When Euro 2020 began, we can all agree that we expected either France or Belgium to be lifting the trophy when the dust settled.
France were underwhelming throughout and were deservedly dumped out by Switzerland in the round of 16, and Belgium are now out at the quarter-final stage at the hands of the side who simply have to be considered the new favourites to win the whole thing; Italy.
A 2-1 victory over the side ranked number one in the world is impressive even without context, but the score sheet doesn’t tell the full story here. Italy were absolutely superb.
After taking ten minutes to settle into the game, Italy took a stranglehold on the game and methodically began to tighten their grip with relentless pressing and pin-point passing which did not let Belgium breathe, both literally and figuratively.

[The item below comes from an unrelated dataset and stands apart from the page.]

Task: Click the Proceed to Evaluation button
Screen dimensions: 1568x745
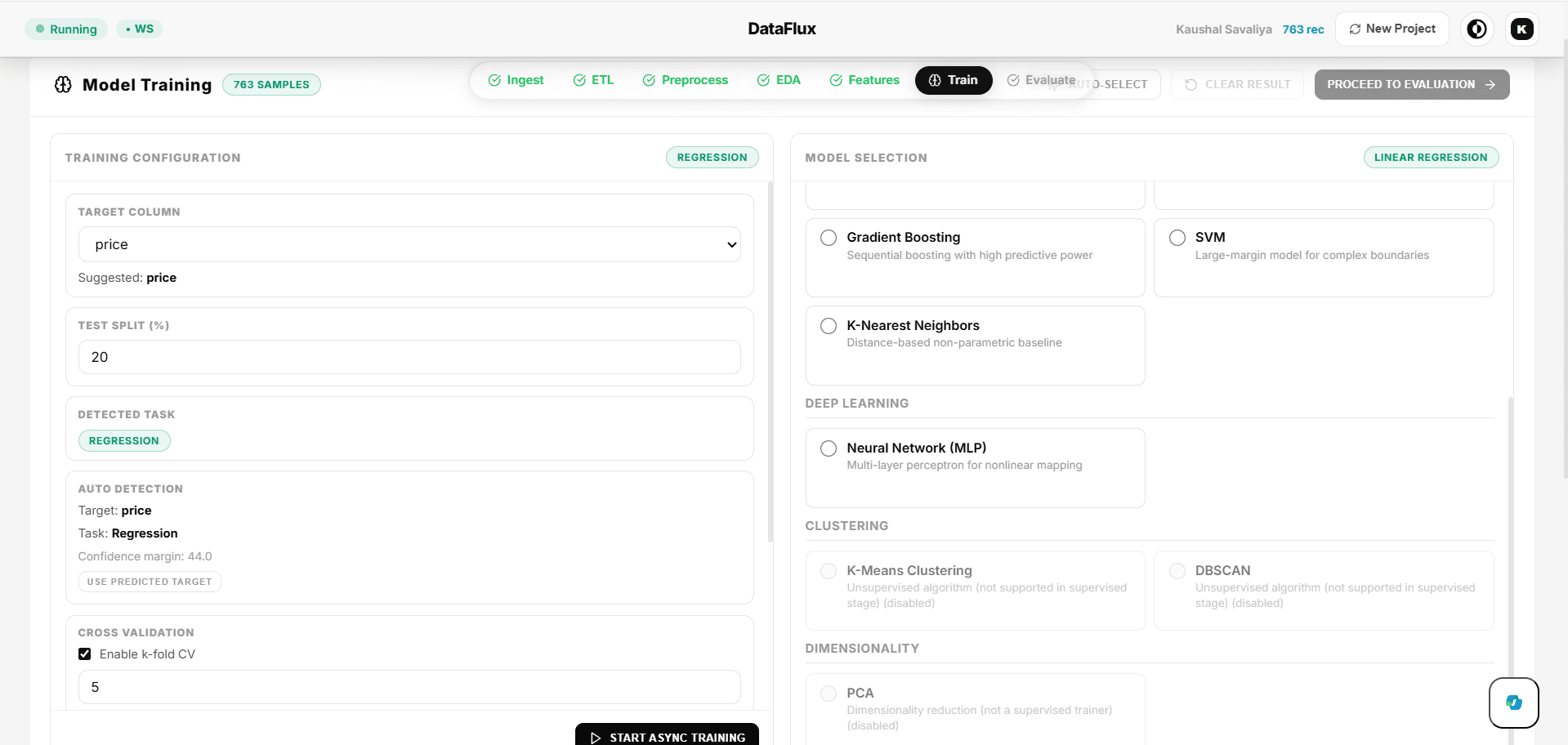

The midfield trio of Marco Verratti, Jorginho and Nicolo Barella were just exceptional. They roared around the pitch from start to finish, hounding Belgium into giving up possession and forcing the team forward with some composed passing.
They made Youri Tielemans and Axel Witsel look exceptionally average, and kept Kevin De Bruyne – one of the most creative and industrious midfielders in the world – quiet for the majority of the game. They stopped anyone from getting close enough to Romelu Lukaku to cause any problems.
It was a dominant performance from Italy’s midfield trio, but what makes I Nerazzuri such a fearsome proposition is that this isn’t the first time they’ve done this. In fact, Italy have performed this way in every game so far this summer.
Roberto Mancini’s men were impressive enough when they were picking apart Turkey, Switzerland, Wales and Austria, but to do it against a genuine powerhouse like Belgium? Jeeeez.
The job isn’t done for Italy just yet. They’ll have to be just an impressive to get through a Spain side who will try to out-possession Mancini’s side, but based on this performance, they have more than enough quality in the tank to get the job done.
The Italian resurgence is very much alive, and just three years after failing to qualify for the 2018 World Cup, they look like the best national team in Europe – and anything less than winning the trophy could now be seen as a failure.